The French philosopher Henry Bergson was also to turn his gaze to the unconscious to explore the nature of memory as experienced in the present moment. Bergson's Time and the Free Will was an attempt to establish the notion of duration, or lived time, as opposed to what he viewed as the spatialized conception of time measured by the clock and commonly known as chronological time. According to Bergson, states of conscious memory permeate one another in storage within the unconscious, in the same way that "oldie-goldies" are stored in a juke-box. A sense impression, such as whiff of cologne or the taste of sweet potato pie, might trigger consciousness to recall one of these memories, much like a coin will cause the record of your choice to play. Once the submerged memory resurfaces in the conscious mind, the self becomes suspended, there might be a spontaneous flash of intuition about the past, and just maybe, this insight will translate into some kind of realization of the present moment. In fact, isn't this what we do when we listen to an old song, forget the present, re-experience the past, and, then, all of a sudden, apply it all to our lives in the present? And thus, intuition leads to knowledge.
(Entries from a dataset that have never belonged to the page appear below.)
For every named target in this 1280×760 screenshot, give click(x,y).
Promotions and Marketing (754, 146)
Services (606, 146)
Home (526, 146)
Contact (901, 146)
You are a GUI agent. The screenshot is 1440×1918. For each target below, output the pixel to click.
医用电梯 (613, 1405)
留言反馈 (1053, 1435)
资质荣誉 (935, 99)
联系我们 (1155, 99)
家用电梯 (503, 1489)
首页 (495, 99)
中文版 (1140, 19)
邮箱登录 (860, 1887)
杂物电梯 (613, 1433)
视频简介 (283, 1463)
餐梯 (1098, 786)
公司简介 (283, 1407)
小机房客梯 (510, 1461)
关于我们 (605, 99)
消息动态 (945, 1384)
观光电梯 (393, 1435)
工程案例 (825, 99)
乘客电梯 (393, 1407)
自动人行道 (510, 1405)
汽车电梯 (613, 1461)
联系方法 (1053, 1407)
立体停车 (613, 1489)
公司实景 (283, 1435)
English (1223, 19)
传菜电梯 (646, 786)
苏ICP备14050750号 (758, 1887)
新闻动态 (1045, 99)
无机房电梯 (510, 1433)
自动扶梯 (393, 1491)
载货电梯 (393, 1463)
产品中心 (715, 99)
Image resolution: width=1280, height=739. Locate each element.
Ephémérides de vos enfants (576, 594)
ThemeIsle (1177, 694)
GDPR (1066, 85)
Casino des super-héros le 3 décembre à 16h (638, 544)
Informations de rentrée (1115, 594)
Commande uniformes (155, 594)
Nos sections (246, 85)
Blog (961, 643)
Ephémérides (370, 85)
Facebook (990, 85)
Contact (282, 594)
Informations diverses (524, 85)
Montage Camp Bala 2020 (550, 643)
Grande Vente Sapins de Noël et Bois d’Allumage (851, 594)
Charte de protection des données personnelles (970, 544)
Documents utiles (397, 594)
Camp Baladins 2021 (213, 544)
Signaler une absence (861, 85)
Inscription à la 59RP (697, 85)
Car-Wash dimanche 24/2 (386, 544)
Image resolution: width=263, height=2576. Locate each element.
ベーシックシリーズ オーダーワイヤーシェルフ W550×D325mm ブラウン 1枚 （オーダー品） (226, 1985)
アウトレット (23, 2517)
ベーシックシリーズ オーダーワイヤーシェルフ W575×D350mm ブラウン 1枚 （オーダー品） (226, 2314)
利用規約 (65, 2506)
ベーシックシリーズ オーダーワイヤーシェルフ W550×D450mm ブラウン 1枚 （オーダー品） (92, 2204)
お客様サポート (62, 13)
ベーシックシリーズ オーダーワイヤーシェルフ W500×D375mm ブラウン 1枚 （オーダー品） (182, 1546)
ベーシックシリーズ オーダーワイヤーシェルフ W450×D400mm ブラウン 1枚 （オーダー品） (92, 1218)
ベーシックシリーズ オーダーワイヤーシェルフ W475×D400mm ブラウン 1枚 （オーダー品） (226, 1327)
Politics and the economy would also transform the way that modern man looked at himself and the world in which he lived. Science and technology were radically changing the means of production. Whereas in the past, a worker became involved in production from beginning to end, by 1900 he had become a mere cog in the production line, making an insignificant contribution. Thus, division of labor made him feel fragmented, alienated not only from the rest of society but from himself. One of the effects of this fragmentation was the consolidation of workers into political parties that threatened the upper classes. And, thus, the new political idealism that was to culminate in the Russian Revolution that swept through Europe.